**Dataset entries**

[Start of Attachment]

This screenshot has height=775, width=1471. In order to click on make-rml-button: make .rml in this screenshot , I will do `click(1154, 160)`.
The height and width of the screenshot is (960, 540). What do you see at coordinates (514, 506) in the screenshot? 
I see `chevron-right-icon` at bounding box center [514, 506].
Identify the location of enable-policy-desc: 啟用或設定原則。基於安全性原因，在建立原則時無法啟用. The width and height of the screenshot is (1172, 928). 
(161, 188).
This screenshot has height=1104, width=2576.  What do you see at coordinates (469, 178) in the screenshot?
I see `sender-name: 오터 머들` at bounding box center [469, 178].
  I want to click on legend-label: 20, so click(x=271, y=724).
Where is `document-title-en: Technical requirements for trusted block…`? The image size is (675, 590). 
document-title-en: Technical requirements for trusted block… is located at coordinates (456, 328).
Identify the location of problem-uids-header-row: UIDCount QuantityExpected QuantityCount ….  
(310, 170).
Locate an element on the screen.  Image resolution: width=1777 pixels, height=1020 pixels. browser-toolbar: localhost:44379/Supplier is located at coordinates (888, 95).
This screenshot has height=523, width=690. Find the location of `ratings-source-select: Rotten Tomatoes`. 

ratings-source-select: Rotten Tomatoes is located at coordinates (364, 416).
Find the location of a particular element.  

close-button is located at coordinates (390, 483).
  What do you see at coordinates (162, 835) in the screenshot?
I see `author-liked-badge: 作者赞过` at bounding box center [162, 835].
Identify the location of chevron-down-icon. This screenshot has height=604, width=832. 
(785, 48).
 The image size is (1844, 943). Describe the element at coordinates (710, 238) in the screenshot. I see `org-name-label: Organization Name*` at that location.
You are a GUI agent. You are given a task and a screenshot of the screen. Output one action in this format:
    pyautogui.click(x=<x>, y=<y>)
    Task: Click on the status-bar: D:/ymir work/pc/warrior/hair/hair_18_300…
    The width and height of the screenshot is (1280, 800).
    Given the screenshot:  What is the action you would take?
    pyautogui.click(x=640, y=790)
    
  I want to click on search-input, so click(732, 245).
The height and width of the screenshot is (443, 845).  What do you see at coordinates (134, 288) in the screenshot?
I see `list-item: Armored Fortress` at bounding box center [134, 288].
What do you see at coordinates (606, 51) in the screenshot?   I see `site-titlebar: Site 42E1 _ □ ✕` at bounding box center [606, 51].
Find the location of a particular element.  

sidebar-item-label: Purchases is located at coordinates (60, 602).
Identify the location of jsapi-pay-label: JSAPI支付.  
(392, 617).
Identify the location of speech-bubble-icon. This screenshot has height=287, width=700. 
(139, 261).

[End of Attachment]

**Your assignment**
Copy out all of the records above word for word, changing nothing.

**Solution to the problem**
This screenshot has height=775, width=1471. In order to click on make-rml-button: make .rml in this screenshot , I will do `click(1154, 160)`.
The height and width of the screenshot is (960, 540). What do you see at coordinates (514, 506) in the screenshot? 
I see `chevron-right-icon` at bounding box center [514, 506].
Identify the location of enable-policy-desc: 啟用或設定原則。基於安全性原因，在建立原則時無法啟用. The width and height of the screenshot is (1172, 928). 
(161, 188).
This screenshot has height=1104, width=2576.  What do you see at coordinates (469, 178) in the screenshot?
I see `sender-name: 오터 머들` at bounding box center [469, 178].
  I want to click on legend-label: 20, so click(x=271, y=724).
Where is `document-title-en: Technical requirements for trusted block…`? The image size is (675, 590). 
document-title-en: Technical requirements for trusted block… is located at coordinates (456, 328).
Identify the location of problem-uids-header-row: UIDCount QuantityExpected QuantityCount ….  
(310, 170).
Locate an element on the screen.  Image resolution: width=1777 pixels, height=1020 pixels. browser-toolbar: localhost:44379/Supplier is located at coordinates (888, 95).
This screenshot has height=523, width=690. Find the location of `ratings-source-select: Rotten Tomatoes`. 

ratings-source-select: Rotten Tomatoes is located at coordinates (364, 416).
Find the location of a particular element.  

close-button is located at coordinates (390, 483).
  What do you see at coordinates (162, 835) in the screenshot?
I see `author-liked-badge: 作者赞过` at bounding box center [162, 835].
Identify the location of chevron-down-icon. This screenshot has height=604, width=832. 
(785, 48).
 The image size is (1844, 943). Describe the element at coordinates (710, 238) in the screenshot. I see `org-name-label: Organization Name*` at that location.
You are a GUI agent. You are given a task and a screenshot of the screen. Output one action in this format:
    pyautogui.click(x=<x>, y=<y>)
    Task: Click on the status-bar: D:/ymir work/pc/warrior/hair/hair_18_300…
    The width and height of the screenshot is (1280, 800).
    Given the screenshot:  What is the action you would take?
    pyautogui.click(x=640, y=790)
    
  I want to click on search-input, so click(732, 245).
The height and width of the screenshot is (443, 845).  What do you see at coordinates (134, 288) in the screenshot?
I see `list-item: Armored Fortress` at bounding box center [134, 288].
What do you see at coordinates (606, 51) in the screenshot?   I see `site-titlebar: Site 42E1 _ □ ✕` at bounding box center [606, 51].
Find the location of a particular element.  

sidebar-item-label: Purchases is located at coordinates (60, 602).
Identify the location of jsapi-pay-label: JSAPI支付.  
(392, 617).
Identify the location of speech-bubble-icon. This screenshot has height=287, width=700. 
(139, 261).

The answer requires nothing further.